I watched all of E!’s red carpet on Sunday, the whole two hours of it. I didn’t expect to be surprised. In my tenure at The Representation Project, I’ve critiqued a lot of awards show with #AskHerMore and this red carpet felt pretty typical.

I was surprised though – not by Giuliana and team, not by the gowns, not even by vaguely missing Ryan Seacrest’s inane smile. No, I was surprised by the ads. They seemed evenly split between fem-vertising (when corporations use the idea of female-empowerment to sell products) and sexist spots that relied on outdated, negative stereotypes about women.

So on one hand, you have Dove and Kotex celebrating diverse body types and skin tones, asking us to accept ourselves as we are, and strive to be better leaders, women, and humans. While on the other, you have teasers for Keeping Up With The Kardashians and WAGS where the women all rely on their looks, beauty, and sexuality to find personal power, where one type of body is understood to be the best type, and where the script literally says “everyone’s aspiring to be a wife” as if that were the end-all of female ambition.

These ads presented me with products that were almost as limiting as they were repetitive.

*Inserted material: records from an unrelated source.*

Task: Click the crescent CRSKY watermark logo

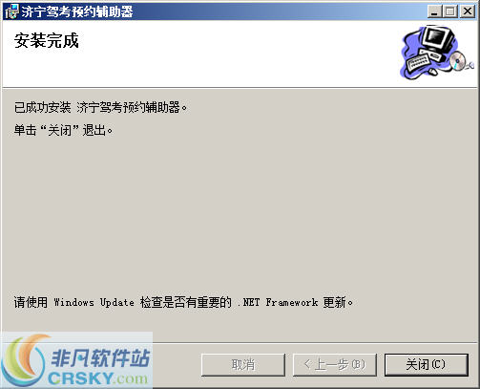Action: (x=24, y=360)
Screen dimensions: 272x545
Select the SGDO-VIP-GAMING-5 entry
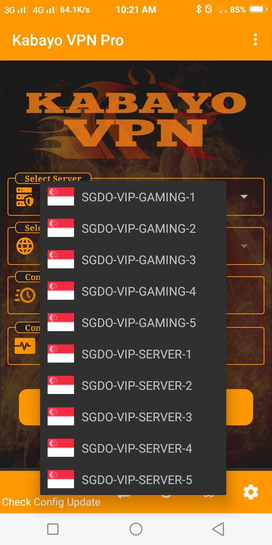[x=133, y=322]

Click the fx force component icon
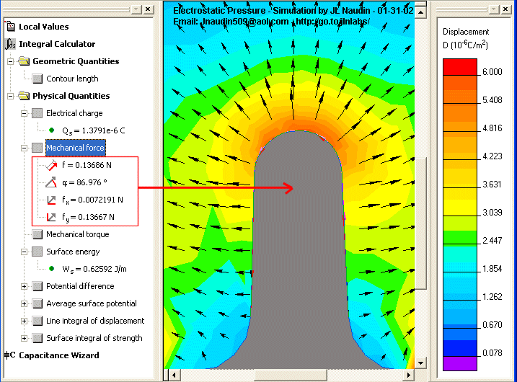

Please don’t tell me to love my body and then try to sell me a lip kit. Dancing in my underwear in front of people sounds like my top circle of hell, no matter my healthy self-concept. And if I don’t want to go to yoga, I don’t have to.

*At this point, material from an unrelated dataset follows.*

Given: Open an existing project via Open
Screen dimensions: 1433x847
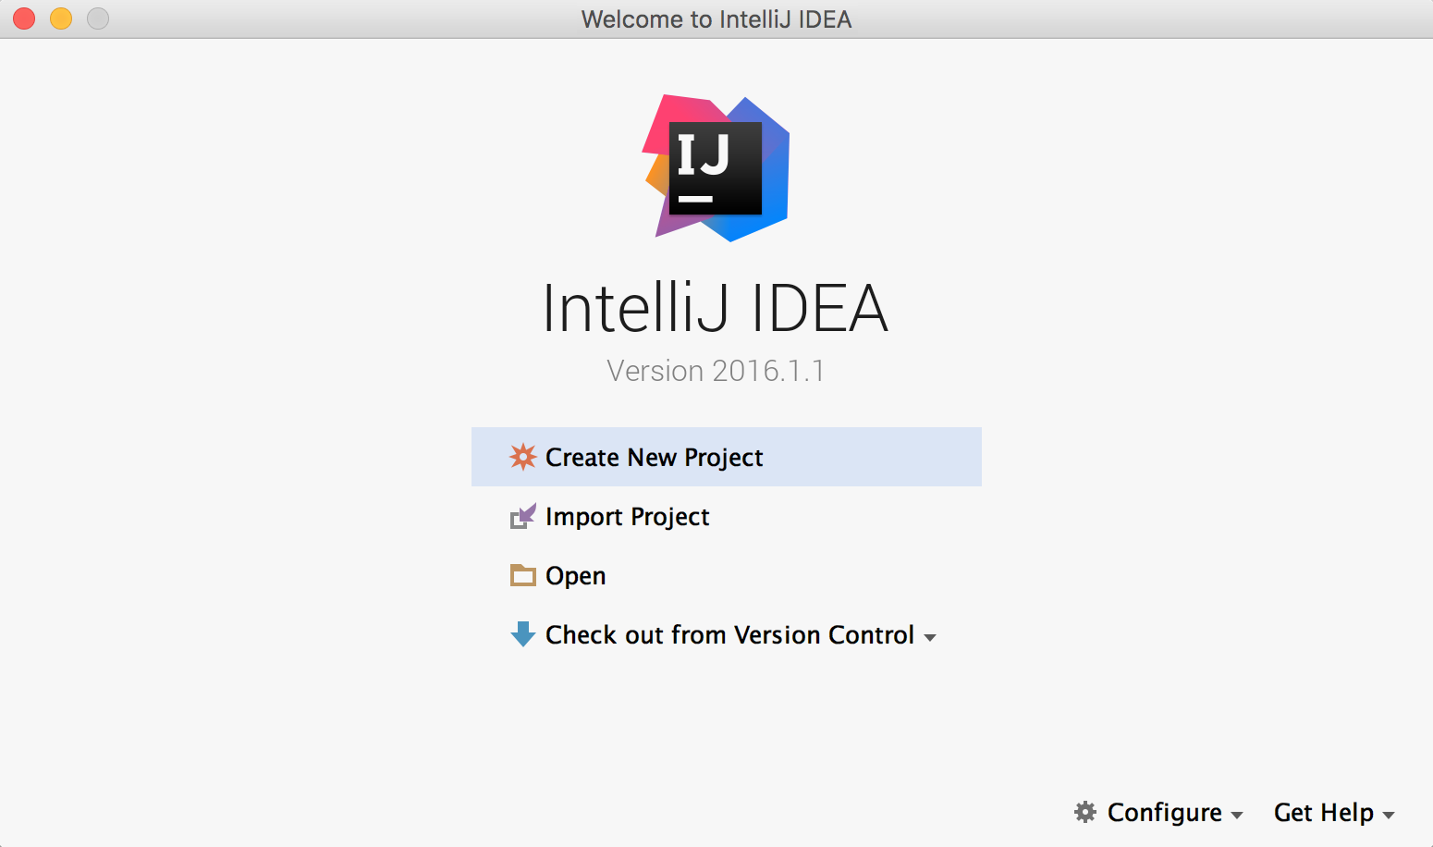Looking at the screenshot, I should click(x=575, y=574).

You see, the message I got was that us women watching the red carpet are somehow supposed to be/have/do it all. We’re supposed to celebrate body diversity in others while striving to maintain the Kardashian silhouette ourselves. We’re supposed to demand our products reflect our values and tune into WAGS often enough to have an informed opinion about it. We’re supposed to encourage reporters to #AskHerMore online while serving as armchair fashion police IRL.

And that sucks. It’s impossible, this double, triple bind we put women in. Feminism is supposed to relax those expectations not add to them. So while I encourage companies to use their powers for good – please, create ads and corporate cultures and boardrooms that treat women and minorities and people of all body types and LGBTQ folks and really everyone as fully human – we can’t pretend that the answer is going to come from them. Corporations are using feminism as a device to sell products (and will abandon it when they find a way to sell more).

You see, in corporate hands, feminism is becoming just one more set of expectations that we can’t live up to. One more thing we have to buy to become whole.

Let’s not fall into that trap. I’m going to start by muting the commercials. And then I’m going to call my Senator about protecting Title IX, teach my daughter that how she looks is the least interesting thing about her, and finish reading Roxane Gay’s Hunger. Sounds fun, right?